The concrete acting out of compelling archetypal contents is the greatest danger accompanying numinous experience. In cases like this one, the demonic aspect of the numinous has triumphed. The chance of finding new meaning and effecting a cure are lost. Possession always also means fanaticism. One has and represents the only truth and feels justified in beating down everything else. Only understanding the psychological meaning can protect us from this danger. Theologians representing a religiously "militant" position regard this as an inappropriate relativization of the truth of their faith. However, this is not the case. When a primal religious experience has taken place, for the one who has had it, it is absolute. However, if at the same time he understands this experience as a personal discovery of meaning, he will admit that God, or the numinosum, might also reveal itself in a thousand other forms, for ultimately it is something unfathomable that only reveals itself through the filter of the human psyche, where it speaks to us in terms of images and mythical forms.
— Marie-Louise von Franz
Possession does not announce itself as possession. That is what makes von Franz's warning so difficult to hear — the fanatic is not experiencing delusion; he is experiencing the real thing. The numinous landed. The experience was genuine. The question is what happened next, in the moment the soul had to decide what to do with an absolute that had just detonated inside it.

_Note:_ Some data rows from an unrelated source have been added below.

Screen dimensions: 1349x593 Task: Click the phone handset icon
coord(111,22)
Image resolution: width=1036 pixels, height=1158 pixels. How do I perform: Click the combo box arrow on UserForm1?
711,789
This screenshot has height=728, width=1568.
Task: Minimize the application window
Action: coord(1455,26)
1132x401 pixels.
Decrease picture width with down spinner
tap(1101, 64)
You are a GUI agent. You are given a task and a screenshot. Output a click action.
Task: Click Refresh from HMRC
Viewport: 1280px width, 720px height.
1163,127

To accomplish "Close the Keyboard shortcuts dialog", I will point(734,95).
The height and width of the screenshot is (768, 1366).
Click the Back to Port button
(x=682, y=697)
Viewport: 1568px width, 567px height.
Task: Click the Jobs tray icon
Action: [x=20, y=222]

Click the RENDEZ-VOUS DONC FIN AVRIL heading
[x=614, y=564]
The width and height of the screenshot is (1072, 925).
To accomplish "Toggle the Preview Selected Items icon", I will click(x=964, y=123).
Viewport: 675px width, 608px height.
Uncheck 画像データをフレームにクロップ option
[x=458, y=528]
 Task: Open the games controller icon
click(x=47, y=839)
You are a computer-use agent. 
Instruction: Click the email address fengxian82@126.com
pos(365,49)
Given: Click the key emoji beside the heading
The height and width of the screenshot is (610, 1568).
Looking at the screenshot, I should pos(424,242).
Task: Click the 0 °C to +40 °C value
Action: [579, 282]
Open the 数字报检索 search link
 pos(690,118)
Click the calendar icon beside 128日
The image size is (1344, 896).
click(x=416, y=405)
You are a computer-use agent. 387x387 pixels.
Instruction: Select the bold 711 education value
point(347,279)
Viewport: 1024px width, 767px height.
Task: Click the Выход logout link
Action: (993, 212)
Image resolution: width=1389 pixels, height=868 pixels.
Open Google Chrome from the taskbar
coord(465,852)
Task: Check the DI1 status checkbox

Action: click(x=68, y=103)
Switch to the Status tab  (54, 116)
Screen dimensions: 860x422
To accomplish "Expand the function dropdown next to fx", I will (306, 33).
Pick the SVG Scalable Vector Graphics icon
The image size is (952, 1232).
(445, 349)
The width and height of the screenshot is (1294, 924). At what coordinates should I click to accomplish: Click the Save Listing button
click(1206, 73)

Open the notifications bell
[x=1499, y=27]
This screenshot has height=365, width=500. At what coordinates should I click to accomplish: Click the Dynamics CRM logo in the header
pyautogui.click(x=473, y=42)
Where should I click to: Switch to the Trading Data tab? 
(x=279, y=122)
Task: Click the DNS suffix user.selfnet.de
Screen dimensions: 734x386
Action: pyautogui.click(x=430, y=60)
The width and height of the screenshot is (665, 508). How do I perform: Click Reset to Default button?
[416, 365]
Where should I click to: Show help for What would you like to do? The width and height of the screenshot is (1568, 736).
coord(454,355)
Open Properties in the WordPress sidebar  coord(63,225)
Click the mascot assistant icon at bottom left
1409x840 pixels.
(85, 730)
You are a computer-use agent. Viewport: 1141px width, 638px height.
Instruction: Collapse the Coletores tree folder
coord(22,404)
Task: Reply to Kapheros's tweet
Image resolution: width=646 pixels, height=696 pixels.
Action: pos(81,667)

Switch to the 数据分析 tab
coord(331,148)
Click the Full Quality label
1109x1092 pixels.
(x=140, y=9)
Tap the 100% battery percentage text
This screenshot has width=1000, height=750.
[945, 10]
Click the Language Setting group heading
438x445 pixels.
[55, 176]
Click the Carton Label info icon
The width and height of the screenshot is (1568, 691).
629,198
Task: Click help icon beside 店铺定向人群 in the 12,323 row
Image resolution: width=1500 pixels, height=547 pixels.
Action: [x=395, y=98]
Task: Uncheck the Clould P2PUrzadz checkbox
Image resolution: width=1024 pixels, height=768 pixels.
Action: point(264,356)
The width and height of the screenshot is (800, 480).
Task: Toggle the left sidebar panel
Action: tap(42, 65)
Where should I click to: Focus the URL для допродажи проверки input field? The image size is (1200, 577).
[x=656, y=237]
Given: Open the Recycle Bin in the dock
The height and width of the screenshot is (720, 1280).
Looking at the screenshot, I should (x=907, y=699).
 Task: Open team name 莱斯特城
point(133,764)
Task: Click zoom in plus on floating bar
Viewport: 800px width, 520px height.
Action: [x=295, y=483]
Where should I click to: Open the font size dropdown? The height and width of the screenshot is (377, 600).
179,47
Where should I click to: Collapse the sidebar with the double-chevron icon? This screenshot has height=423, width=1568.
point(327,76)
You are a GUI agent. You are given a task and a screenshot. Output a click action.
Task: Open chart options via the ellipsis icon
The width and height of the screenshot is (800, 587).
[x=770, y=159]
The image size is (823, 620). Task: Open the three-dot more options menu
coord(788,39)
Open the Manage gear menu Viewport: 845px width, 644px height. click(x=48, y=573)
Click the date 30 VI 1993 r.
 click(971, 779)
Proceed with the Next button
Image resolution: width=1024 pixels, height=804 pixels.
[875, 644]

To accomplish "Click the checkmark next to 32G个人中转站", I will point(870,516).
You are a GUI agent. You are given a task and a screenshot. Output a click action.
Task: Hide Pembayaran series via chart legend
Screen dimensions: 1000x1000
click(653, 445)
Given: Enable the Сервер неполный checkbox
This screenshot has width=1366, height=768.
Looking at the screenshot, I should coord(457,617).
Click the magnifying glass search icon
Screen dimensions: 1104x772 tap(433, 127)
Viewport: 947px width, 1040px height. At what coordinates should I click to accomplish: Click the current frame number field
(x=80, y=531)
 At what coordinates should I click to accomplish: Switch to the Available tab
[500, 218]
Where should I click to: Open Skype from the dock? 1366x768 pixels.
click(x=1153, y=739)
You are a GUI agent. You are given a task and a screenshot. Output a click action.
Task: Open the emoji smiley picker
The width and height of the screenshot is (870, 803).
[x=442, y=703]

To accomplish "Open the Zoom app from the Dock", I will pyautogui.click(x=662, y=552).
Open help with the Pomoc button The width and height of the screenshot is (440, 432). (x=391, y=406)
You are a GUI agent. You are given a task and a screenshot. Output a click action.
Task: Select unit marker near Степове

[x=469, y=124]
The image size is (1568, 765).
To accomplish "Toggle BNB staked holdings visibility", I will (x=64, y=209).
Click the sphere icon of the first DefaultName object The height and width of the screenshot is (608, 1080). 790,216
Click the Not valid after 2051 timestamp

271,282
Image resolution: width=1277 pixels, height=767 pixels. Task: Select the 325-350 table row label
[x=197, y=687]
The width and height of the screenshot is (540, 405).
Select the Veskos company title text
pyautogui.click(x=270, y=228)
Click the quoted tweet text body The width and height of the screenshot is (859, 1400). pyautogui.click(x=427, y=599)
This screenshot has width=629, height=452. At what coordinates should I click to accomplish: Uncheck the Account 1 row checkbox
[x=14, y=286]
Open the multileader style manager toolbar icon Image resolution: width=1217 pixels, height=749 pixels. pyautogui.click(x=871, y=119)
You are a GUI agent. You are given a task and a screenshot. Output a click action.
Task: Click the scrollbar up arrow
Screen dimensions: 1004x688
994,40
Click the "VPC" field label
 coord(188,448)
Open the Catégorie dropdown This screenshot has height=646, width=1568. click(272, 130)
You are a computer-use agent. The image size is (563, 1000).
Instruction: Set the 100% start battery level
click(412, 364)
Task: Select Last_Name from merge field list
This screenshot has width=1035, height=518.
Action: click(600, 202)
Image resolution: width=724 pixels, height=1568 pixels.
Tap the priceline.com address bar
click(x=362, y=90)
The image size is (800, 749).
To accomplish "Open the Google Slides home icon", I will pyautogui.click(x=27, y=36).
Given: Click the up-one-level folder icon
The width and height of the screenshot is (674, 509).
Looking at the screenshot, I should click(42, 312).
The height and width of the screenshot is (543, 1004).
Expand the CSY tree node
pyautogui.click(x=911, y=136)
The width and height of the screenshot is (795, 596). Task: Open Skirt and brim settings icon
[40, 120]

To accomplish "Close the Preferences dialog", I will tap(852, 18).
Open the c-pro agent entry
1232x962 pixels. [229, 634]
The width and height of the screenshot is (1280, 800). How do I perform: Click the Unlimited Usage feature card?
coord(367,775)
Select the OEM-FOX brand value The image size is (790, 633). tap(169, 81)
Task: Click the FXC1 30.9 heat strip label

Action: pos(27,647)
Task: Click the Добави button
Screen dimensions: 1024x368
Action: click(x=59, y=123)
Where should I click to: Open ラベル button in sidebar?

The logic underneath that decision is worth tracing. When something that large arrives — a vision, a conversion, a certainty of calling — it arrives as relief. The suffering that preceded it suddenly coheres into meaning, and the soul, exhausted from carrying what had no name, feels the weight lift. The temptation is not to fabricate importance; the temptation is to protect the relief. Absolutism is protective structure. If I hold this truth without remainder, the wound that opened me to it cannot reopen. That is the logic von Franz is diagnosing — not wickedness, but a very human refusal to let the encounter stay porous.
What she offers instead is not a diminishment of the experience but a different relationship to it: the numinous as personal discovery of meaning, which is absolute for the one who received it and therefore, by that same logic, not the last word on an unfathomable that could have spoken otherwise. The encounter remains total. Only the enclosure breaks.